Referring to what he called “micromanaging” from Pretoria by the Department of Higher Education and Training, Buhlungu said crucial matters such as university fees took a backseat after former president Jacob Zuma’s sudden announcement on the eve of the ANC 2016 elective conference that higher education was free.
“Think about it in real terms – the fees setting that is in the Higher Education Act.
“Universities were supposed to set fees for tuition and residence but the previous president made an announcement, and fees setting was clawed back to Pretoria.
“One can’t even budget properly because we have to wait for the ministerial letter. Where is the autonomy in that? The loss of autonomy has multiple implications.”
‘Some universities are more equal than others’
Buhlungu said debating academic freedom will not help the country if universities look inward and in accordance with global standards.
One university having academic freedom is meaningless, he added.
“It is meaningless because that day will come for you as well. The armed thugs will come for you as well. They have depleted SOEs, depleted national, and provincial government, municipalities, water boards and so on.
“They’ve done everything, what’s left are universities, and they’re done with UFH. Just watch,” he said as referred to the aftermath of the state capture years.
The lecture on academic freedom was established by UCT students to commemorate the work of Thomas Benjamin Davie, VC of the university from 1948 to 1955 and a defender of the principles of academic freedom.
Buhlungu said he doubted Matthews would have returned to UFH if he was still alive.
“There is a deterioration in law and order, I do not think Matthews would have returned, he would have put his life in danger.
“These networks are so brazen that they kill, they no longer send an alert to protest, they kill.

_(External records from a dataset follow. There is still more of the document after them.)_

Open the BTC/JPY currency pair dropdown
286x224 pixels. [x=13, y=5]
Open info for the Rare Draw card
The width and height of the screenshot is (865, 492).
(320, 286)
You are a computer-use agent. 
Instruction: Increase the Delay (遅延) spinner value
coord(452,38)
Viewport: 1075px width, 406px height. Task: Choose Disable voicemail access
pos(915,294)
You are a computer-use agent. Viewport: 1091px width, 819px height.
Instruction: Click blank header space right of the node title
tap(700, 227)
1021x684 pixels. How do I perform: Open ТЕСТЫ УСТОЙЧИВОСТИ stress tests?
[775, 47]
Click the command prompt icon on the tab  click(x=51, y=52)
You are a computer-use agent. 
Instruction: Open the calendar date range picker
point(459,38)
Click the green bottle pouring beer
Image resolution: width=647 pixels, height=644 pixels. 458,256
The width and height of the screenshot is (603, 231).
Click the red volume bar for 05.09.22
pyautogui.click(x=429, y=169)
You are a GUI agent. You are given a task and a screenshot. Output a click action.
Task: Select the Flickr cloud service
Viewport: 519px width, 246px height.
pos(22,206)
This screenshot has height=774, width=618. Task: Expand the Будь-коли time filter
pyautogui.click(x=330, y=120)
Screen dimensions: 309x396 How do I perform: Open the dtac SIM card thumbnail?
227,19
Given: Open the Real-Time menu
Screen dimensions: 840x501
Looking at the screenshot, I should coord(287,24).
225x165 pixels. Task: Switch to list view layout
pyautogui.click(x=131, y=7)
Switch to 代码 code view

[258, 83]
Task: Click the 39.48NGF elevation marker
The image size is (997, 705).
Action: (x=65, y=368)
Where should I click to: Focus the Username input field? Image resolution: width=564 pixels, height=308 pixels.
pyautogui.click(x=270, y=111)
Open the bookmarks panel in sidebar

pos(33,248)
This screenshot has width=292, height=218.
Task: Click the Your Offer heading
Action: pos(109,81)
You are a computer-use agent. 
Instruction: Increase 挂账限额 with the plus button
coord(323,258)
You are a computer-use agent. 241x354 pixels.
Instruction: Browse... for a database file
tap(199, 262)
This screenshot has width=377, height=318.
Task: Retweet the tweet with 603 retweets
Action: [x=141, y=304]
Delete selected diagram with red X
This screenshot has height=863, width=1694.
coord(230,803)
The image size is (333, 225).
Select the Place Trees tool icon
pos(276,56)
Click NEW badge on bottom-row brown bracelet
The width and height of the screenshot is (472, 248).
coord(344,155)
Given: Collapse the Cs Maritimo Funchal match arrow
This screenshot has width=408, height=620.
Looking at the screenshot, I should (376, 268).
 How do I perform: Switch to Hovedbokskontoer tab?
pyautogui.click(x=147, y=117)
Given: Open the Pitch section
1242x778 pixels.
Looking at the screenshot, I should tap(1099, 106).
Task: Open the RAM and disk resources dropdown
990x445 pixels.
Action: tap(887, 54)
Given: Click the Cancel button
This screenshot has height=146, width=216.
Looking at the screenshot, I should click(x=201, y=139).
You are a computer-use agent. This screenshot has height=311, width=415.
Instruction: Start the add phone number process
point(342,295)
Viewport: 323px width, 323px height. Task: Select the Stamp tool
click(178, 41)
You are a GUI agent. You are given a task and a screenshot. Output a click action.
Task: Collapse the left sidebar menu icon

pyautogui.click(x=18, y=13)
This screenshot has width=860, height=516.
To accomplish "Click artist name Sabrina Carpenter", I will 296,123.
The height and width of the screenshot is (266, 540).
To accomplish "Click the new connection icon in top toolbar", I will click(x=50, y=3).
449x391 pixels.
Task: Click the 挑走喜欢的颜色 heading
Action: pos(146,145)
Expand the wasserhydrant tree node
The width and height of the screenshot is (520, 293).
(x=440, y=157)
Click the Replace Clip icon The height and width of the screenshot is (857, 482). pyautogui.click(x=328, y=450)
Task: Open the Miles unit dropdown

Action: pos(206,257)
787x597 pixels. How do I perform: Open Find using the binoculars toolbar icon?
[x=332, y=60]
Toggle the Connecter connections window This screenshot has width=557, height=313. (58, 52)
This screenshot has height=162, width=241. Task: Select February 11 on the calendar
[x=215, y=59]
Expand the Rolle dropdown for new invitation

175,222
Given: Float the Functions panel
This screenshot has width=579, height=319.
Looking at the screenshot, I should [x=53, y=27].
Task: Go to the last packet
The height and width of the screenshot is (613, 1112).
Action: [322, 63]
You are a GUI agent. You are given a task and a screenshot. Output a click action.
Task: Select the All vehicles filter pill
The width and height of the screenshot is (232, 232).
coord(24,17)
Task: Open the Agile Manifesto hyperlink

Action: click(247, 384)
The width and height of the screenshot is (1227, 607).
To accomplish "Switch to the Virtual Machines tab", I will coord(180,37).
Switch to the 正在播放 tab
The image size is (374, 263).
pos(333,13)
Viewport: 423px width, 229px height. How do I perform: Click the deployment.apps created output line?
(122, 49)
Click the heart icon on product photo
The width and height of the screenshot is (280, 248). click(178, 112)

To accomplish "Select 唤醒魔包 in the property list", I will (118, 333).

So seven people were arrested, and one of them was a police officer from Mthatha.
“A detective and he is the one who transported the killers to Allice and to Gonubie.
“So, that is where we are now, and what does all this mean for academic freedom? People ask if I feel safe.
“Of course I am safe, I am standing here. I told Minister Cele I was not going anywhere and that if I died, he would be one of those fetching my coffin from Alice,” said Buhlungu.